─── Information shown

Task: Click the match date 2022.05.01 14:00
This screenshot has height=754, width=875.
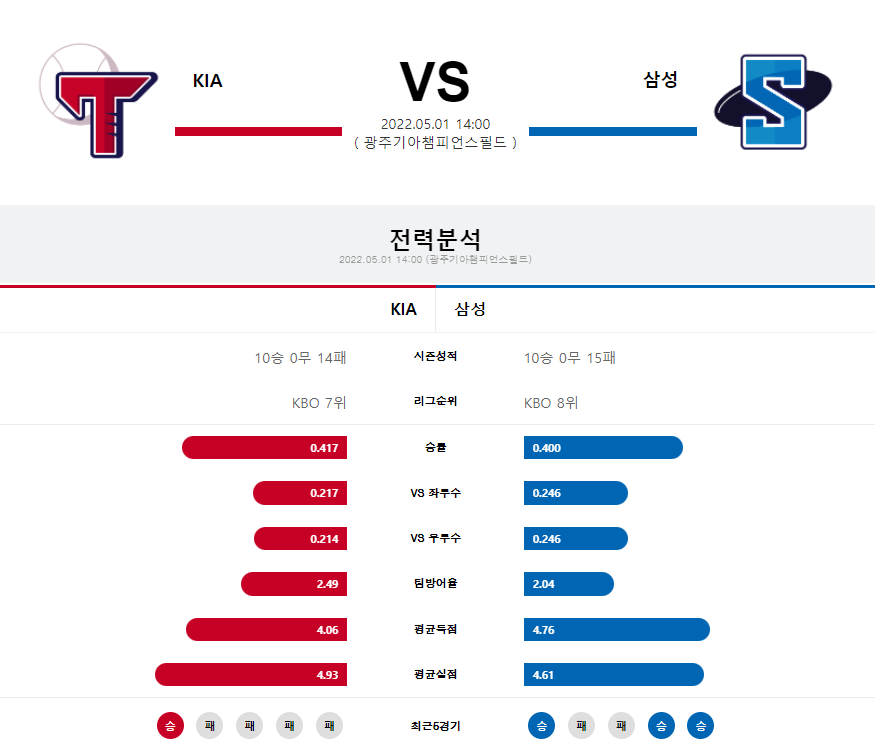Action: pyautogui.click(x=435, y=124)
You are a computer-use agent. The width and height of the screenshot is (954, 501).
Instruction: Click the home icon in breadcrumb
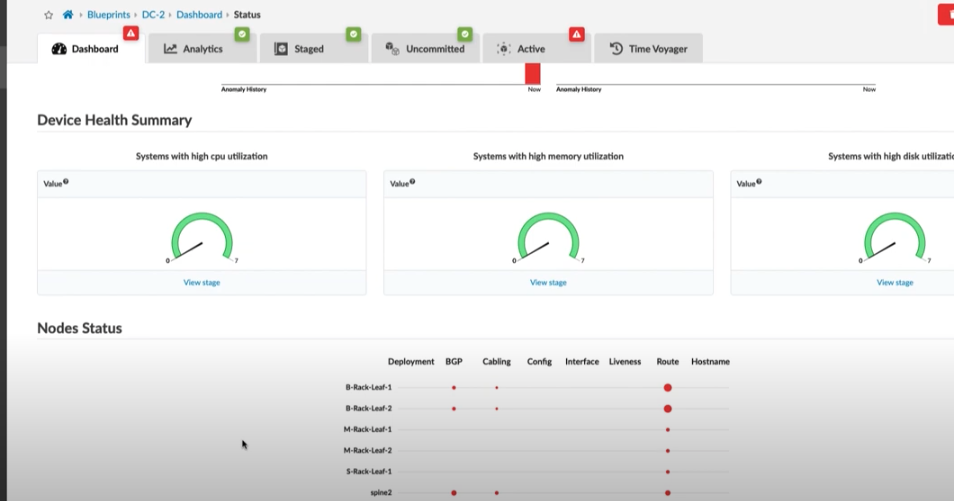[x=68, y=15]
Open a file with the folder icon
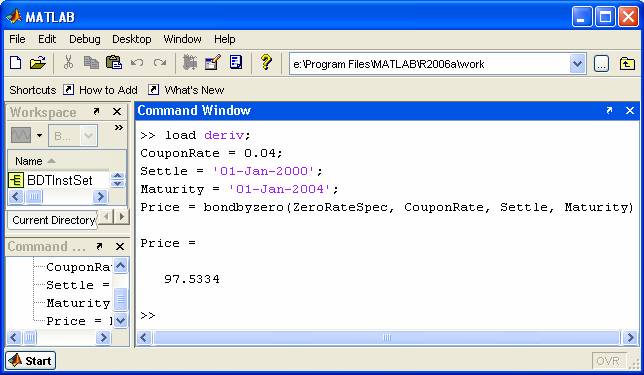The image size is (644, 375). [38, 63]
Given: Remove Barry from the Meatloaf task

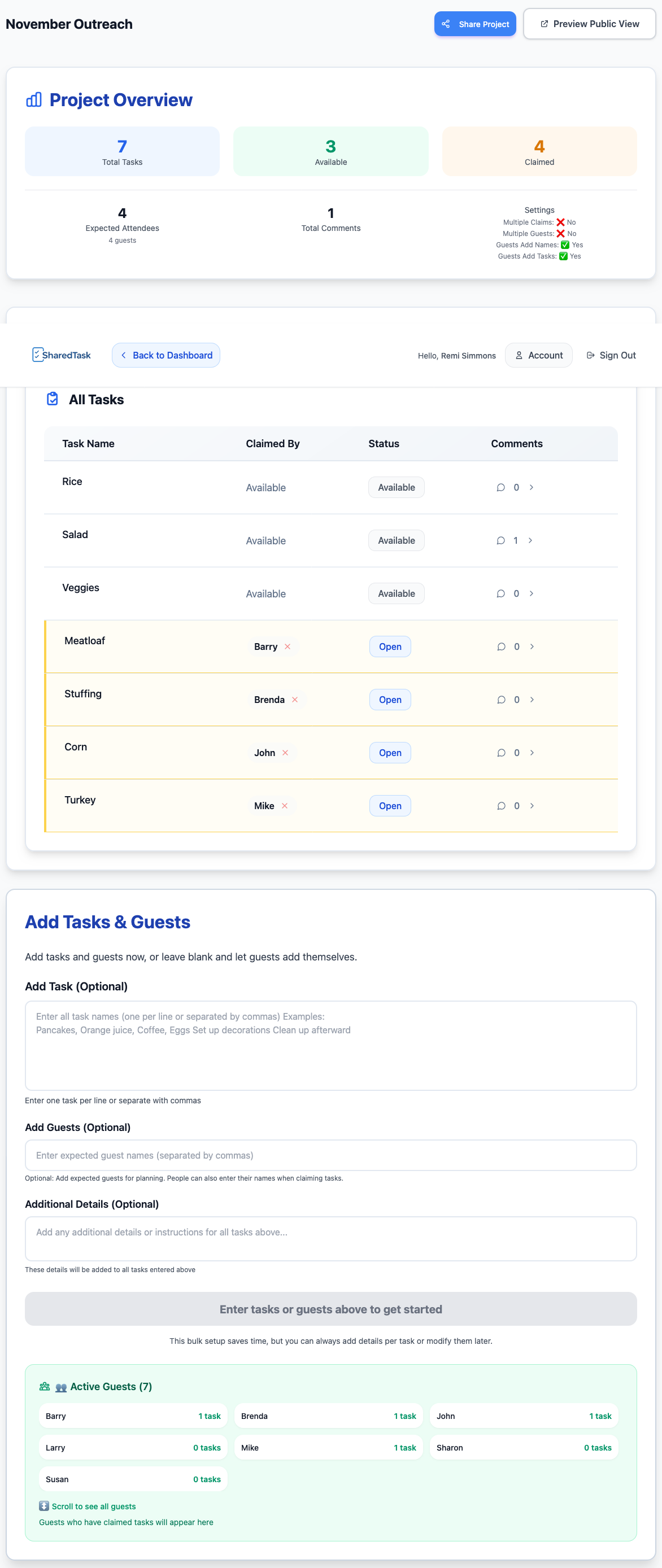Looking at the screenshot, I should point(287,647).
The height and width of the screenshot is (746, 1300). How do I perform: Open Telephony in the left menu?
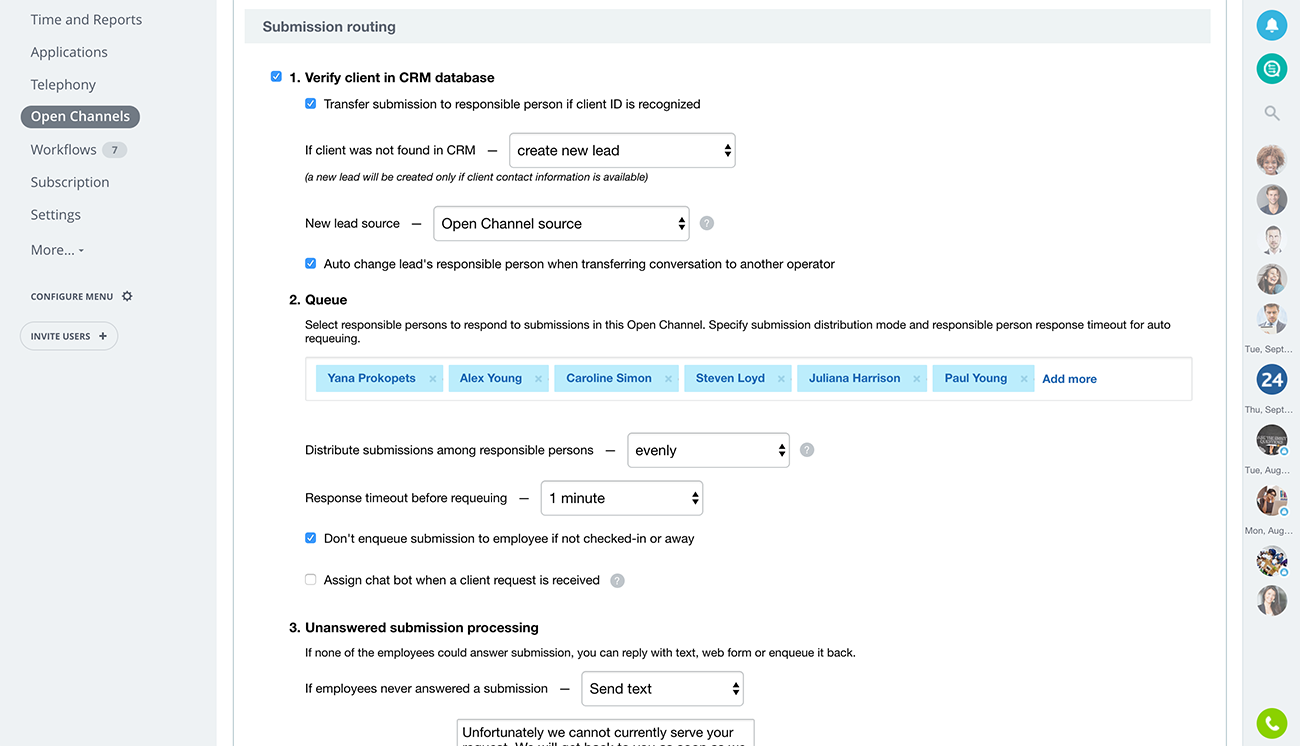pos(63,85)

──────

◆ **Stated problem**
Which lines in the entries above contain the string "width"? List every one of them, treating uppercase and lowercase as different.

◆ **Answer to the problem**
This screenshot has height=754, width=875.
You are a computer-use agent. The width and height of the screenshot is (954, 501).
The height and width of the screenshot is (746, 1300). How do I perform: Open Telephony in the left menu?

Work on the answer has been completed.